- EXERCISE INPUT:
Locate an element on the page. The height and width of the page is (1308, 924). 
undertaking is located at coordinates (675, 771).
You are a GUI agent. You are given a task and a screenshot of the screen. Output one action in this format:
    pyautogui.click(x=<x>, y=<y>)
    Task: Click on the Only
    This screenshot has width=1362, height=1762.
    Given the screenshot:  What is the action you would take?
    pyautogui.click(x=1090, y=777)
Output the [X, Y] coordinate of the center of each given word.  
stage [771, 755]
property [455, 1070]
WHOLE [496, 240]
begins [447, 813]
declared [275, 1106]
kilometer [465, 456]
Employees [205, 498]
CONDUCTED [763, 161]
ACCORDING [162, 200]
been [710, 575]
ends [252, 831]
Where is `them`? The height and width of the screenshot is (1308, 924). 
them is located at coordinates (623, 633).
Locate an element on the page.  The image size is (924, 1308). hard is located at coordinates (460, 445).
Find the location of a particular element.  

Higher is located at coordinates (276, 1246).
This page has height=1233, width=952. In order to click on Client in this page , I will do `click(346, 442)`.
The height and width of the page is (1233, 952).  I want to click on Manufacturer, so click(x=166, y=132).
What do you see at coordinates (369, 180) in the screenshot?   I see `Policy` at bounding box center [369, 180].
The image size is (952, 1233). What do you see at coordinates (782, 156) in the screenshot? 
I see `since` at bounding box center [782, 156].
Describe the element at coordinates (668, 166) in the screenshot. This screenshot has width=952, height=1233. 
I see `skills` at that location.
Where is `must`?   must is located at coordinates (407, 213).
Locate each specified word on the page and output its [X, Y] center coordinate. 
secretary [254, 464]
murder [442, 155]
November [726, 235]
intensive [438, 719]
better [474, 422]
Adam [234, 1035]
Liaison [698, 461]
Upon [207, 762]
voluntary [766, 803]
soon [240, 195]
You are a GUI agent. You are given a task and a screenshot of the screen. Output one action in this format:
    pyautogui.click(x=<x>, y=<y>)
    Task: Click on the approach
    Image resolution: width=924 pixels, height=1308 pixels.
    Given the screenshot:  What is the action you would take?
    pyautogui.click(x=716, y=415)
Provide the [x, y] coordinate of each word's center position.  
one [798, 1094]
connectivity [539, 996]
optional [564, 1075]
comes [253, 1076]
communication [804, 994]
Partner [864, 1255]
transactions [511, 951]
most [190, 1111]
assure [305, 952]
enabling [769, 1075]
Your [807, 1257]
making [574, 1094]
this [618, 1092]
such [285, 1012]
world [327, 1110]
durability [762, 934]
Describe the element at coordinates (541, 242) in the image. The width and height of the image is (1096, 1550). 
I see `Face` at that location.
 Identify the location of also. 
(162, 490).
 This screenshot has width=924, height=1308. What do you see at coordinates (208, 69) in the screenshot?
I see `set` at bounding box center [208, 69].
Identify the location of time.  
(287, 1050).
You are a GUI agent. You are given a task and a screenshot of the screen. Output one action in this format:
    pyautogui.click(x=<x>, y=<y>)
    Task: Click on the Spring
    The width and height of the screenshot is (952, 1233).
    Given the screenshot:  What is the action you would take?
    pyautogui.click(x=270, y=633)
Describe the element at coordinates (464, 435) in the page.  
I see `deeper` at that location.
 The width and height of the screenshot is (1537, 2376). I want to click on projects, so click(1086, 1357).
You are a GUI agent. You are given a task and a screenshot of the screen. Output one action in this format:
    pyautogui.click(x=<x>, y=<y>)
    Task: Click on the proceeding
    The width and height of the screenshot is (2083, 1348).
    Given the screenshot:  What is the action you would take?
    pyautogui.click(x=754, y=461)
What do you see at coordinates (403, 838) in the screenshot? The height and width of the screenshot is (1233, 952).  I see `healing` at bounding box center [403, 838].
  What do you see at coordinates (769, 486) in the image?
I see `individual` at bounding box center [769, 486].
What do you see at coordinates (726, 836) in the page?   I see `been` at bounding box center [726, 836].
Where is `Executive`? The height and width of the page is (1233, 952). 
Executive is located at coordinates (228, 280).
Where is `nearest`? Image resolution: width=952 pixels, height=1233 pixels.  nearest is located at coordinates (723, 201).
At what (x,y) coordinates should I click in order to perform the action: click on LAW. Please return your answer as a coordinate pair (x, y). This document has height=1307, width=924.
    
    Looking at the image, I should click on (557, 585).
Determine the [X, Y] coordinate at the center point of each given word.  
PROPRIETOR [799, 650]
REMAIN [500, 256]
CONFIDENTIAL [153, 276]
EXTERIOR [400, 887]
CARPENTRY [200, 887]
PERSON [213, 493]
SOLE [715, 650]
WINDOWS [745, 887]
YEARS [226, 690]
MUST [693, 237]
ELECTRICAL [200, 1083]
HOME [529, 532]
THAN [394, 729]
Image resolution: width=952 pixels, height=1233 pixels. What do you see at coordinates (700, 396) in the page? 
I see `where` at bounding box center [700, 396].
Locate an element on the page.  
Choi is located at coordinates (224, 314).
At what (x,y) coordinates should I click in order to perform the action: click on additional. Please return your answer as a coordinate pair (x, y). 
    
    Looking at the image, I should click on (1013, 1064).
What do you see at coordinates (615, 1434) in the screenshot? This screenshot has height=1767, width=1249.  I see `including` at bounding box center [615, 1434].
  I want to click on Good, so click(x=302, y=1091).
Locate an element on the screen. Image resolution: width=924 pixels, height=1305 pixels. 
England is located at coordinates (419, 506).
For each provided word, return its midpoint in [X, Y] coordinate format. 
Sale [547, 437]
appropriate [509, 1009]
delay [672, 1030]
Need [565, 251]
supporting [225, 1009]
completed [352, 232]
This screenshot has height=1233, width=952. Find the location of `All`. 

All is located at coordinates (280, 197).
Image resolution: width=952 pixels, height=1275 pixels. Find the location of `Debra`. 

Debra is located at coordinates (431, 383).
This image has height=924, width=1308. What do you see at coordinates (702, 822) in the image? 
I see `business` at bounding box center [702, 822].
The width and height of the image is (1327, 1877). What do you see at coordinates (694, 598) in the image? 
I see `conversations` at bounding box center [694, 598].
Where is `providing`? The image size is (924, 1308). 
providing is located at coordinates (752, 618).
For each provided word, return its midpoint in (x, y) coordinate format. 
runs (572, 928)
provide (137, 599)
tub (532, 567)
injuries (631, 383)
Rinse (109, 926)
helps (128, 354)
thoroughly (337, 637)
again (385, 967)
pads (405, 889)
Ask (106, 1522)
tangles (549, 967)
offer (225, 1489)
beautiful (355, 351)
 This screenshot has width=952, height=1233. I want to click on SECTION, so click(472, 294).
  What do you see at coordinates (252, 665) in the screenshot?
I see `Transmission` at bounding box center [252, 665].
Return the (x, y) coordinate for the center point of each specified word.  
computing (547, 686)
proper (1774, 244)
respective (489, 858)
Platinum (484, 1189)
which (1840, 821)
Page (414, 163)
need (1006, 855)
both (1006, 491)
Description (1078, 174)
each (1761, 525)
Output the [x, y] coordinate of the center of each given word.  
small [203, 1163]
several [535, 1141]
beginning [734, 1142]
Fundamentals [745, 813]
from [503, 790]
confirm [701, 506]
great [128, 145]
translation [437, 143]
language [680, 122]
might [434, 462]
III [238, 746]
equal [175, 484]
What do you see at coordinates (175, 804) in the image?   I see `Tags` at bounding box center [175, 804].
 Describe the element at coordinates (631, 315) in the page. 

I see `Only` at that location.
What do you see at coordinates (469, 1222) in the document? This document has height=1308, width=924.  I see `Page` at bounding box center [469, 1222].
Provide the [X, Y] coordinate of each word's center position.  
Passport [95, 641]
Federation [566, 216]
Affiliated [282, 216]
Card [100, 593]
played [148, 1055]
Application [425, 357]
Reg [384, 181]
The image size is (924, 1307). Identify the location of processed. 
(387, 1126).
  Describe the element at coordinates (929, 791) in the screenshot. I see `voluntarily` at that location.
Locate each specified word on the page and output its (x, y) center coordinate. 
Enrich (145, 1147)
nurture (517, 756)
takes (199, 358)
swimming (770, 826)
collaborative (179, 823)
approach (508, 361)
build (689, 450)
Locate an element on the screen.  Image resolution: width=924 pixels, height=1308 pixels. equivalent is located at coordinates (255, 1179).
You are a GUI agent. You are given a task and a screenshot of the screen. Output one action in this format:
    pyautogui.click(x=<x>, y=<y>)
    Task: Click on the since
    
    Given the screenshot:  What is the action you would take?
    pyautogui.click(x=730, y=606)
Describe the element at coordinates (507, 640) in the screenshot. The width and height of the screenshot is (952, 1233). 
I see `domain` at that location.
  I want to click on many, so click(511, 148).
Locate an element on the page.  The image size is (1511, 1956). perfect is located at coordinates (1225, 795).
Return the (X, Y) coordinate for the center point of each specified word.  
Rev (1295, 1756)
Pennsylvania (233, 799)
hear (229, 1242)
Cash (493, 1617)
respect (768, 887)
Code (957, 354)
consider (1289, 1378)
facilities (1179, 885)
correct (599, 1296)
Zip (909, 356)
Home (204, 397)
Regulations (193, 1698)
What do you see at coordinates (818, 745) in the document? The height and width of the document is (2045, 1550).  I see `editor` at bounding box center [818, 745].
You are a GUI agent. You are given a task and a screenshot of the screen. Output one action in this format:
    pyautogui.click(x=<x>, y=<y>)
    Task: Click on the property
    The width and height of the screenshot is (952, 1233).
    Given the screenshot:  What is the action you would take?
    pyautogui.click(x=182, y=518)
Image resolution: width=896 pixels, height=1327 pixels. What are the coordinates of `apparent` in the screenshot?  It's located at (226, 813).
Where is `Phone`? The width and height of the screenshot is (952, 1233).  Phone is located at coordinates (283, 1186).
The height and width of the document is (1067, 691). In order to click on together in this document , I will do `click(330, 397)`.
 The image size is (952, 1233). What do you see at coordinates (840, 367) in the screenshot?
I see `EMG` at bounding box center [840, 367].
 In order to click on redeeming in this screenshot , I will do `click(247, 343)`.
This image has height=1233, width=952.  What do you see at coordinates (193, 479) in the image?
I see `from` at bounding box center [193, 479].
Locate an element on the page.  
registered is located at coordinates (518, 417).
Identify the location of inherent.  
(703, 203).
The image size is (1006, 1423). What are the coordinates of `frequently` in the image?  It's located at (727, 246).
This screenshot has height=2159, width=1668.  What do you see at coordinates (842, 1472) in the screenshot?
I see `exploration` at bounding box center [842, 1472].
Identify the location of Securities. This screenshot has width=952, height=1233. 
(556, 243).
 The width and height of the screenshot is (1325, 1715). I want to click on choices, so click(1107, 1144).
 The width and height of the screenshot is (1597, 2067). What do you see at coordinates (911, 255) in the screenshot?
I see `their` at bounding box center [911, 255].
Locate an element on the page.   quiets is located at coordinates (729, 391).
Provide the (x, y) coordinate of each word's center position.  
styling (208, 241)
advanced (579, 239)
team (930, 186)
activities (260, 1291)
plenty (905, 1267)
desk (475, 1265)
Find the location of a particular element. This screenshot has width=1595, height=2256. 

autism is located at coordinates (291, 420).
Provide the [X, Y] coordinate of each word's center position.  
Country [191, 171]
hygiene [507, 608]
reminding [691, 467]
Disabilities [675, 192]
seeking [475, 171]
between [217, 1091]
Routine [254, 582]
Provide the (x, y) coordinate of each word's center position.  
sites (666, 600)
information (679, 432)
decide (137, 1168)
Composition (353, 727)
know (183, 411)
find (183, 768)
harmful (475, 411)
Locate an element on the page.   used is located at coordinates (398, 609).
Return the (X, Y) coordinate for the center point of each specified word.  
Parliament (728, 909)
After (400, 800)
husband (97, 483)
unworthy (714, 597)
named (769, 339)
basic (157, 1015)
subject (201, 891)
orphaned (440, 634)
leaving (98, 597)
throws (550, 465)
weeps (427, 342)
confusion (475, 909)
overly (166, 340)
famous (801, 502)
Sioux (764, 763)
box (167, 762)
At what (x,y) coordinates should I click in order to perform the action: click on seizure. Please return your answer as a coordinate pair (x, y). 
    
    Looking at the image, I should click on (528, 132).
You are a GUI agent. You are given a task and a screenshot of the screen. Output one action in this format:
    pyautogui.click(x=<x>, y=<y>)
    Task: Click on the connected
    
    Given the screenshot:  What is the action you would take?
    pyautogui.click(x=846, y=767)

- STATED TASK:
Report how many lines of the listing above contain the string "providing". Give only the number.

- THE REPLY:
2